Fr Joseph Nguyễn, of the archdiocese of Hanoi, fears that from now on the faithful will rely more on Catholics and the Nation, a magazine financed by the state and controlled by the Communist Party.

"It seems to be rich in content. But beware, things have always been, are and will be distorted through the prism of communism. Do not be so naive as to think that the communists will fund Catholics to evangelise, "the priest told AsiaNews.

Founded in 1975 by the communist government, as part of its attempt to create a state church, the magazine is edited by Fr Phan Khắc Từ, a member of the Party and vice-president of the so-called "Committee for the Solidarity of Vietnamese Catholics", a body set up to split the Church from the Holy See.

Fr Từ has lived with a woman for decades and is the father of two children. Canon law forbids the clergy from holding public offices, except in exceptional circumstances and subject to approval by Church authorities.
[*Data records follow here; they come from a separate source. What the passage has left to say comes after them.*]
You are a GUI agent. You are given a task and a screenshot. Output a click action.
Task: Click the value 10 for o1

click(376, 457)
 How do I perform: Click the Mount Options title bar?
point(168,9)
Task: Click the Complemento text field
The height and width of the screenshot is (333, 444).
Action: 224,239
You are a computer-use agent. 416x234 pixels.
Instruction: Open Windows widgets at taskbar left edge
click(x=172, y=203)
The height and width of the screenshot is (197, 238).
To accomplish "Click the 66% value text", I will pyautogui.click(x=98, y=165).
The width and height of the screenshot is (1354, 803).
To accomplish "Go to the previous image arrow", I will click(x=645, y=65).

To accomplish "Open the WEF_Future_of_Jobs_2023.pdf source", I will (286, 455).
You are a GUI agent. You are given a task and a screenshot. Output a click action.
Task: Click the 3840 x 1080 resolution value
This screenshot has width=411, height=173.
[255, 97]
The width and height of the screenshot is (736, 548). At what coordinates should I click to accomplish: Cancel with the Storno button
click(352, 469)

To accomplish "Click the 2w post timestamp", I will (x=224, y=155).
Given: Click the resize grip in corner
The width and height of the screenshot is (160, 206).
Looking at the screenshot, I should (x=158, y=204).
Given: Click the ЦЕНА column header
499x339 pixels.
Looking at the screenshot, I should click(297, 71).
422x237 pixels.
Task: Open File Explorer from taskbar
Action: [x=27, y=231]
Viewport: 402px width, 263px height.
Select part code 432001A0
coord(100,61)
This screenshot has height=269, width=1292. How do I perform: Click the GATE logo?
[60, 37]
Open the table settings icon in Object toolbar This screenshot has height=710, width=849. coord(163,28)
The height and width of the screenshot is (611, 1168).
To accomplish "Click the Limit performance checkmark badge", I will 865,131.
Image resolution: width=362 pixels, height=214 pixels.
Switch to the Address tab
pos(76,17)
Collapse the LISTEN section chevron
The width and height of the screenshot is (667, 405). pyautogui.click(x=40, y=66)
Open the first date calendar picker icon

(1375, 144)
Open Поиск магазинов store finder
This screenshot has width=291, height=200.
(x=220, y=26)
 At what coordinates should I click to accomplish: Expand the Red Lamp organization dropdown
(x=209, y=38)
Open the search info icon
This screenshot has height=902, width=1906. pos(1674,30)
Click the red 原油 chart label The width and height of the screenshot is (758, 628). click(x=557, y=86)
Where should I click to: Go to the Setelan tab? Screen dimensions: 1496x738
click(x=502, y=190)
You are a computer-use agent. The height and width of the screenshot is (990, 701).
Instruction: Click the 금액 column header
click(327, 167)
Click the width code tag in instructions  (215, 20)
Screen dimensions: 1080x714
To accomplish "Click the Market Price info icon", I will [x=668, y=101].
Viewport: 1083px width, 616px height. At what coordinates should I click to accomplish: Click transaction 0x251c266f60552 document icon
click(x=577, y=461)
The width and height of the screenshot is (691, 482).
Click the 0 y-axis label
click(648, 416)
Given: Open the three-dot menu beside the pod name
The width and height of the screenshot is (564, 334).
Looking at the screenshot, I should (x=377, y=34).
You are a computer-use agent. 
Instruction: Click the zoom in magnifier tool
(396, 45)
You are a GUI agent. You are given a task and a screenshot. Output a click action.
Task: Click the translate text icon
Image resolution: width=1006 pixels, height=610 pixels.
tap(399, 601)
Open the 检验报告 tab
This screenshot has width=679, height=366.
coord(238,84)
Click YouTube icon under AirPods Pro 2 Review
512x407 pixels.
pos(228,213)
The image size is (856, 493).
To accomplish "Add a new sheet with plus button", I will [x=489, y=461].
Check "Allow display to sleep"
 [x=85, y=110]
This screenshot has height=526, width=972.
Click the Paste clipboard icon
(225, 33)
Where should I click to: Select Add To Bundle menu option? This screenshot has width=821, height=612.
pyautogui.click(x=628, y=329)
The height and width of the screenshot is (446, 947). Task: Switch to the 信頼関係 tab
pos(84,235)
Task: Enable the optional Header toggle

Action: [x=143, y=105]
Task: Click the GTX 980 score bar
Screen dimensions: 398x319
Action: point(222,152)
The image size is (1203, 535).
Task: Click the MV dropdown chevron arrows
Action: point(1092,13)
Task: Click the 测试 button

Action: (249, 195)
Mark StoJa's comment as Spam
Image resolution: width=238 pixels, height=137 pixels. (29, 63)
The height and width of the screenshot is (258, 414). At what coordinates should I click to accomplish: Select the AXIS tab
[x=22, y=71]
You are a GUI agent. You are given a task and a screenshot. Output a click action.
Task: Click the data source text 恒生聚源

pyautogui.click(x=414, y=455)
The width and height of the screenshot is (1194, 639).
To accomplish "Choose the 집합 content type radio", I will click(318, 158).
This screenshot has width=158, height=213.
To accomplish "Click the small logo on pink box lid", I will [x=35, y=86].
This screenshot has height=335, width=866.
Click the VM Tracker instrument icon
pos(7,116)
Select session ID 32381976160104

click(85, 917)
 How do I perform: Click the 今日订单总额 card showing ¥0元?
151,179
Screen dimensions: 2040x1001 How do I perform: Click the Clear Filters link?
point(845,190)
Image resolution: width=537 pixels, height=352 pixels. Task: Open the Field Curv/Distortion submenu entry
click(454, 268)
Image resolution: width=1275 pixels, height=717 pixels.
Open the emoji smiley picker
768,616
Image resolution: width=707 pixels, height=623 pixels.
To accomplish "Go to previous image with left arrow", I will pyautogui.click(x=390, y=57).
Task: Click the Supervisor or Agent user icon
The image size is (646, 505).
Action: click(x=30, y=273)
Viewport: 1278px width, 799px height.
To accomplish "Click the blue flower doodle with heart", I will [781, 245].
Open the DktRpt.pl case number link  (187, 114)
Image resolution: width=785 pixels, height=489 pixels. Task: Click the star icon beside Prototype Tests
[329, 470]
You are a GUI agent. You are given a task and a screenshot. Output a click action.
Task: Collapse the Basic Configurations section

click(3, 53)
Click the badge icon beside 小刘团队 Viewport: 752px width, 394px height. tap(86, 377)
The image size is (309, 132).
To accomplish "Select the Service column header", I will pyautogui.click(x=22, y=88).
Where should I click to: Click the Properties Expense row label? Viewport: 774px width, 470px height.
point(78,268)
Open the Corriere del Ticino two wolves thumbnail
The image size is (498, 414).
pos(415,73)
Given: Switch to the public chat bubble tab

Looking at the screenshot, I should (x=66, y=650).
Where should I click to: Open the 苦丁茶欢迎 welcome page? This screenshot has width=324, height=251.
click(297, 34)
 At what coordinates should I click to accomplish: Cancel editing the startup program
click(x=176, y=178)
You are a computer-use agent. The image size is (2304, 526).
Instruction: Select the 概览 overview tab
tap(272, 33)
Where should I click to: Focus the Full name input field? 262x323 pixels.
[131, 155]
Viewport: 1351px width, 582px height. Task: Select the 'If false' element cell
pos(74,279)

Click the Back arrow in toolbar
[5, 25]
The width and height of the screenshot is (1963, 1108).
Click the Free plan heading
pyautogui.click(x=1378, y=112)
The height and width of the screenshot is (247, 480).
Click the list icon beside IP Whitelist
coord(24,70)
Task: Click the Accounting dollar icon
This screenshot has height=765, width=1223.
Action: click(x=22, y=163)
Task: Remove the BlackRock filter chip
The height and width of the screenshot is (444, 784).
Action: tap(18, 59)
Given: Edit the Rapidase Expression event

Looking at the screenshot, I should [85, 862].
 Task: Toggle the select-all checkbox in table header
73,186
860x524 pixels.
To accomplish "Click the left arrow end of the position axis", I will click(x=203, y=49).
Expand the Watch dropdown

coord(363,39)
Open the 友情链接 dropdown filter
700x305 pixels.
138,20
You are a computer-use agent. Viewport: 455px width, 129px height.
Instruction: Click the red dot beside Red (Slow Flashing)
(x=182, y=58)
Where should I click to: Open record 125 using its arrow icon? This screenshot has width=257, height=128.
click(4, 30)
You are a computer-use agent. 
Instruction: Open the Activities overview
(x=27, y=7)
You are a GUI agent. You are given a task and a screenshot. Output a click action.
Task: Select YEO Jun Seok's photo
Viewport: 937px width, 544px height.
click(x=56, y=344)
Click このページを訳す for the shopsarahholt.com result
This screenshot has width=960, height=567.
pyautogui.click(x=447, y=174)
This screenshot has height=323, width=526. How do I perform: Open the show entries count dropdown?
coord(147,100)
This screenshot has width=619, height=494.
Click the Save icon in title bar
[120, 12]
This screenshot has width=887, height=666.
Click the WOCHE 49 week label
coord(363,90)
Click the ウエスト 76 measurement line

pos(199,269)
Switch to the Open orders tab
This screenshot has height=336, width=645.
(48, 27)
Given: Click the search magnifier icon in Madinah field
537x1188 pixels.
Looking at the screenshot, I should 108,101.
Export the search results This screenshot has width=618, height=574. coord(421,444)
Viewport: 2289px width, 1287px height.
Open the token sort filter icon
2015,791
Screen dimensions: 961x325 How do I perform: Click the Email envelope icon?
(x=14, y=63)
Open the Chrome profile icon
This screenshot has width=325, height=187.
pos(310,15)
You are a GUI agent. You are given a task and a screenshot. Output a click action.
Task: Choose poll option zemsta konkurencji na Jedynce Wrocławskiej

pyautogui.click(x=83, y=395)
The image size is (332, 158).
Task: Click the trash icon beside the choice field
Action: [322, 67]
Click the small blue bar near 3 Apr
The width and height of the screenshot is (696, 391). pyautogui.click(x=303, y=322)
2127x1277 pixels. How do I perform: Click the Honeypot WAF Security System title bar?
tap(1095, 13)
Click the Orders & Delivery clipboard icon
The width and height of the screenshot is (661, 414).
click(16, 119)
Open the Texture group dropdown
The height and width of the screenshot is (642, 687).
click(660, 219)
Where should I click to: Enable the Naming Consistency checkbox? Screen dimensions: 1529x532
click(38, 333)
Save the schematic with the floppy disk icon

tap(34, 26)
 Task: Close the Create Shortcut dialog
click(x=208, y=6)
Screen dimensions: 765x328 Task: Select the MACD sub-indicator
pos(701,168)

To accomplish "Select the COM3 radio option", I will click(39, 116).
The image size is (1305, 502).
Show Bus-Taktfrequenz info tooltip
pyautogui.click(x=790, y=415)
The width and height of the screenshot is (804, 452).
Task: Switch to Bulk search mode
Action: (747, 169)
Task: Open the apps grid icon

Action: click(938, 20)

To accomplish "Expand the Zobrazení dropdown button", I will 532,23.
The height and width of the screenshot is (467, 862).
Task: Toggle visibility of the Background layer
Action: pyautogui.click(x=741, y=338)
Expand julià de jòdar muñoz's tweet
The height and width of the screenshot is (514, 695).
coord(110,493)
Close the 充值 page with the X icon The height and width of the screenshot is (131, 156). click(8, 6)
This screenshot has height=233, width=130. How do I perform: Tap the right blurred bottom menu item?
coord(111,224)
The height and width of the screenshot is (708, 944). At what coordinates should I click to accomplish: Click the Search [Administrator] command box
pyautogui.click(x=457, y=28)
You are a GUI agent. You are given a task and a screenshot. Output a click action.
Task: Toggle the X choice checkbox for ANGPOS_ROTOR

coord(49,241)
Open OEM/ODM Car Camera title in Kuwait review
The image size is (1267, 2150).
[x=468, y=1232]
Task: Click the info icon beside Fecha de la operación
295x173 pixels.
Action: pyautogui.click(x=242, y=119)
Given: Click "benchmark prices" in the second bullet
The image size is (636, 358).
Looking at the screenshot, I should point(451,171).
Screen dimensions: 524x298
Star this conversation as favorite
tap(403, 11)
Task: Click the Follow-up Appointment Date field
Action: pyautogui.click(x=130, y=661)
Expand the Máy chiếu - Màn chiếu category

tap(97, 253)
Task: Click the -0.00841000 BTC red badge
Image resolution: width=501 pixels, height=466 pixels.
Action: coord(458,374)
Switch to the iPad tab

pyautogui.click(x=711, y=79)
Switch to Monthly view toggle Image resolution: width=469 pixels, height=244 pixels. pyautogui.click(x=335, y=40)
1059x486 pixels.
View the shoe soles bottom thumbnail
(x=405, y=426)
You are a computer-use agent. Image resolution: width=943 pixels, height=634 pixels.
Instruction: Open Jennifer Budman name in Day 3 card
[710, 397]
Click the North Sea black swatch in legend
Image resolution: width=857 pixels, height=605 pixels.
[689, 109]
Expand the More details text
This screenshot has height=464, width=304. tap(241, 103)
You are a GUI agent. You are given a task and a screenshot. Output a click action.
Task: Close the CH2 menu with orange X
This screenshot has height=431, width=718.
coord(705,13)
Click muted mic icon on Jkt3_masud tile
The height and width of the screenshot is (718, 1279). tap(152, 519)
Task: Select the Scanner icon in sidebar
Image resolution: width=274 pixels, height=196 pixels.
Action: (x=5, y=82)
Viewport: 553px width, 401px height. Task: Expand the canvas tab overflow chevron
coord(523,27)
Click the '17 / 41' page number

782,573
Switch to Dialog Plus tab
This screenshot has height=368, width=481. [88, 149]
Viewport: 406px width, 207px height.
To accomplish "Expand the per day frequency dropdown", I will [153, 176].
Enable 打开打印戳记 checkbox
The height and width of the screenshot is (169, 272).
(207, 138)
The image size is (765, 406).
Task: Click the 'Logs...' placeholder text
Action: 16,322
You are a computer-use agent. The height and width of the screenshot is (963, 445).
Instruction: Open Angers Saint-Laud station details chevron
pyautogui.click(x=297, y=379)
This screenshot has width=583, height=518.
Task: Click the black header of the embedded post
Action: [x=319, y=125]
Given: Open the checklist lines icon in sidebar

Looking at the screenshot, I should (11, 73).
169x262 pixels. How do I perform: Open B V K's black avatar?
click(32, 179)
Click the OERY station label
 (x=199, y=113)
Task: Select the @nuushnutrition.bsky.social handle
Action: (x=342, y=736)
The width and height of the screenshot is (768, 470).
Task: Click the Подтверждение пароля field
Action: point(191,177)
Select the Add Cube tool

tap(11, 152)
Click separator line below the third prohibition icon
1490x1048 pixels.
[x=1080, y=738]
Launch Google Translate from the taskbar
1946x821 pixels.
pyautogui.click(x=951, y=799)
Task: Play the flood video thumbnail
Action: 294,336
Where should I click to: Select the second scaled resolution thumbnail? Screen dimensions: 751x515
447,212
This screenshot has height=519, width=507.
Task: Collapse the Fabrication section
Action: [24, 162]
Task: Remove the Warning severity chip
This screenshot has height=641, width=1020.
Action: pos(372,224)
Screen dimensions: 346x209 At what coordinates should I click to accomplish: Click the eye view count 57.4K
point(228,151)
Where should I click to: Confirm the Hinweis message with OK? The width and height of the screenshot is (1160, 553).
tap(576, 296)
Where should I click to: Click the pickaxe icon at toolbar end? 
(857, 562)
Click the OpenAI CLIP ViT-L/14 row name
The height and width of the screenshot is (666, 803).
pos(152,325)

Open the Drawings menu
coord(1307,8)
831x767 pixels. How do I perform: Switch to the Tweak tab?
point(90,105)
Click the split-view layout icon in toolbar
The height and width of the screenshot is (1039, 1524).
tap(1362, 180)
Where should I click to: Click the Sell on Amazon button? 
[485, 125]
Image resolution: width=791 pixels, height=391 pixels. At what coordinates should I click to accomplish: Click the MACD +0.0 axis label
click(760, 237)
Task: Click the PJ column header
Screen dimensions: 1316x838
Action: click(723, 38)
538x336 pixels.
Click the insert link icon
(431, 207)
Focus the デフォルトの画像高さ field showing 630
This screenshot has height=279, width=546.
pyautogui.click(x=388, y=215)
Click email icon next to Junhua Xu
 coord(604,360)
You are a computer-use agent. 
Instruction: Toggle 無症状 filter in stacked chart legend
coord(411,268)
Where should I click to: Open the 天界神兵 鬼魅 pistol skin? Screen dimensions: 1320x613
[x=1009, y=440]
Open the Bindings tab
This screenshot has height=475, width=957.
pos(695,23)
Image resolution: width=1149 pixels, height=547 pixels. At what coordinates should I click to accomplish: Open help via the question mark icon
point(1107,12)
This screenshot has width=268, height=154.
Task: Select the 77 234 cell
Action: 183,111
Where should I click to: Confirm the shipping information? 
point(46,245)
In an open letter to Church leaders, many priests, including Fr Nguyễn Văn Lý, a dissident who spent 15 years in prison, reiterated that membership in the Communist Party is unlawful. The signatories of the letter therefore ask the bishops for disciplinary action against priests deemed guilty.

"They do not contribute to the improvement of the conditions in which the Church operates,” says Fr. Nguyễn. “They never raised their voices against repression and forced expropriation."

Furthermore, whilst violations of religious freedom increase in the country, like attacks on dissident priests, priests close to the Party have called for "harsher punishment towards their brothers and sisters in faith".

"Their presence in the government undermines the credibility of the Church and the effectiveness of her mission", the priest noted.

Meanwhile, videotaped by police cameras, yesterday thousands of Catholics marched through the streets of various cities praying the rosary. The demonstrators carried Vatican flags and banners that said "No leasing land to Chinese communists for even one day” and “Cybersecurity law kills freedom”.

The violent protests of last week ended with hundreds of arrests. Never in the history of Vietnam’s communist regime have there been so many arrests, especially in the South, where the repression of the government is greater.

In recent days, the government has promised to punish protesters, calling them "extremists". Three days ago, Nguyễn Thị Kim Ngân, speaker of the National Assembly, condemned the "abuses of democracy, distortions of truth, provocations and social disorder" by the defendants.

State media reported direct violent threats by police Major-Colonel Trần Anh Huy who promised to "blow the brains” of anyone who dares to take part in demonstrations against the cybersecurity law, passed last Tuesday.